I don’t have words to capture the admiration I have for my friends, both men and women, who have come forward with their #metoo stories. I hope that I can have just an ounce of their courage. I am happy that powerful men who have been abusing their power are being stripped of it. There is so much to celebrate when I look at the #metoo movement. 

So why do I feel uneasy? And what does all this have to do with parenting? 

To answer those questions, let me say something regarding my beliefs about parenting and culture. As a parent, one of my primary responsibilities is to help my kids navigate culture—the good, true, and beautiful, as well as the lies and empty promises. It is hard but necessary work. 

With the #metoo movement, culture is changing rapidly. I don’t need news headlines to understand this is the case. I can see it sitting in a movie theater with my daughter watching ‘Ralph Breaks the Internet.’ On the one hand, I’m grateful for the changes in culture. I want young men to think about the consequences of mistreating women. I want grown men to treat women with dignity and respect. I don’t want to live in a world where men get all the credit and women don’t have a voice. 

On the other hand, I’m uneasy because culture sways back and forth like a pendulum. It isn’t anchored to any particular narrative. Culture is propelled forward by the ideas that are winning. So if you want to prevent yourself from being swayed to and fro by the culture, you need an anchor. You need a narrative that helps you make sense of the world. 

I believe there is a true and better story that helps us make sense of the world. 

So let me ask some questions.

If a man claimed to have all power and authority in the world, how would you respond? Maybe you would think I am referring to Donald Trump. But you would probably think that man is delusional. 

But what if I told you that this man has never once abused his power? You would probably think that is impossible. Look at the headlines in the news! Powerful men abuse their power all the time!

And what if I told you that this man sees the inherent worth and dignity in every man and woman? Maybe you would think I’m describing a character from a fairy tale. 

This is the part where I tell you that I’m not describing Donald Trump or a fictional character. I’m talking about Jesus. Listen to the very last thing he said on the earth to his followers: 

“All authority in heaven and on earth has been given to me… (Matthew 28:18).”

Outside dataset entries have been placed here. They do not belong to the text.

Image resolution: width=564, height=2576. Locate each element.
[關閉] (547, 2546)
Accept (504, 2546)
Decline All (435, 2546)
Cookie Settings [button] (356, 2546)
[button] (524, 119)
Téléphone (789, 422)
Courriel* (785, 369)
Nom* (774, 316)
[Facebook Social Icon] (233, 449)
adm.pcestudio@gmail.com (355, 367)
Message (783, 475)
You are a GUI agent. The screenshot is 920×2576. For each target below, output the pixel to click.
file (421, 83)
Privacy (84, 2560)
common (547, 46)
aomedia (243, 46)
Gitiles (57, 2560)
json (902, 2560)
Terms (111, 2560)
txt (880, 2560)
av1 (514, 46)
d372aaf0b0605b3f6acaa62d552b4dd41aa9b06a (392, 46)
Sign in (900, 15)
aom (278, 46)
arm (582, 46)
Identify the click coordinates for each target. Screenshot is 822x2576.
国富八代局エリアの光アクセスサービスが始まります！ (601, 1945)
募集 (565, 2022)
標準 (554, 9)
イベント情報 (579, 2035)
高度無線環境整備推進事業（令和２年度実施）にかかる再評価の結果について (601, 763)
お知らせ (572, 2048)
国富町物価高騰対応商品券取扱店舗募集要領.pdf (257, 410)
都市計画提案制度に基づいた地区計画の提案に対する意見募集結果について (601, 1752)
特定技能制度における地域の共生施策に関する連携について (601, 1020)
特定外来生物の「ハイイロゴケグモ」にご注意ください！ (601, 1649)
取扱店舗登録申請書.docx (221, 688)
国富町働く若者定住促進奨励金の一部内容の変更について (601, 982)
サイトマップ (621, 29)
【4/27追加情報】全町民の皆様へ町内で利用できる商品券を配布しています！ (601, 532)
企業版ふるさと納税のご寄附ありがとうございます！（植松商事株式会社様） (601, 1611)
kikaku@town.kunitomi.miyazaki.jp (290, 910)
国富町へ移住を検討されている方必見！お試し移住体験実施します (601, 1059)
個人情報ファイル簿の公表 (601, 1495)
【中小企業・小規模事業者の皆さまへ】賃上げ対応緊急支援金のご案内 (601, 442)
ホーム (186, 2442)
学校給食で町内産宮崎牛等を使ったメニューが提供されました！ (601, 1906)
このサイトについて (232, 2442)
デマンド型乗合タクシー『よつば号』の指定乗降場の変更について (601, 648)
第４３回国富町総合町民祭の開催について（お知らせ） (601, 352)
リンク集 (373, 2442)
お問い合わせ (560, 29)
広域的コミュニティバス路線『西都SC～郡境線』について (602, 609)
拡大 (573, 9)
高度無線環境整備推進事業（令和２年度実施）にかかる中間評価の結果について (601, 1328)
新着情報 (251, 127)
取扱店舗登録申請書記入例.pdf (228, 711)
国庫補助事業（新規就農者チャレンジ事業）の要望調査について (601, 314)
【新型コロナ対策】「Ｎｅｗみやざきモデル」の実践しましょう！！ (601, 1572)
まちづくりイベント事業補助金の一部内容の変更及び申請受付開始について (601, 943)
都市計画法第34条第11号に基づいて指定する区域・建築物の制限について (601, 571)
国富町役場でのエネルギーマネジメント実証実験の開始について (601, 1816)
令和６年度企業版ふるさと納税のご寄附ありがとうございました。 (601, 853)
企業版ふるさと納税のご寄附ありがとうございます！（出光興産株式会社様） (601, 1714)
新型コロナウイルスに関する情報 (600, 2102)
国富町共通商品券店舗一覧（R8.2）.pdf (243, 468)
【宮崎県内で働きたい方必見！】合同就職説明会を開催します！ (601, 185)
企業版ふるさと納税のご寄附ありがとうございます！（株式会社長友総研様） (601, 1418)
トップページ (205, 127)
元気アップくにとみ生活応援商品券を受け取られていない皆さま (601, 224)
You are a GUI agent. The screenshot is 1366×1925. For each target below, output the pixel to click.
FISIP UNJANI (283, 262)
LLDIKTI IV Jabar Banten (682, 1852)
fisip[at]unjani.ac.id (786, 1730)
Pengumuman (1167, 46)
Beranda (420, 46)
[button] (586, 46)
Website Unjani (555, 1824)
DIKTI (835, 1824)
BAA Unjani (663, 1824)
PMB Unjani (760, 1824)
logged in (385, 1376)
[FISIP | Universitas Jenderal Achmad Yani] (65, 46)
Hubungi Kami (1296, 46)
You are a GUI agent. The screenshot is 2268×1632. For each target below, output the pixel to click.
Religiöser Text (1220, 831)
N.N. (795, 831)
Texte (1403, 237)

That sounds terrifying in a #metoo world. The idea that one man would have all the power sounds like a disaster. But Jesus never once used his power as an opportunity to take advantage of a man or a woman. Think about that. Do you want to know why men and women felt safe around Jesus? He never used his power against them. Not once. 

The fact that Jesus says, “All authority has been given to me” is good news for us because Jesus is the only one who will never abuse that power. But don’t forget what took place before Jesus spoke those words. Jesus GAVE UP his power to enter into our broken world. He was born into poverty. He took on the role of a servant. He loved the poor, the widow, and orphan. He dined with sinners and prostitutes. He welcomed men and women to follow him. He died on a cross for the sins of the world and he rose from the dead. All these things transpired before Jesus said, “All authority has been given to me.” 

Jesus demonstrated in his life, death, and resurrection that he is the only one who is worthy of all authority. The question that every one of us has to deal with at some point or another is, “Will I surrender to his authority or not?” 

My prayer as a parent for my daughters is not just that they will be good students of culture. My prayer is this—that the good news that all authority has been given to Jesus, the only one who will never abuse that power, will be their anchor for life.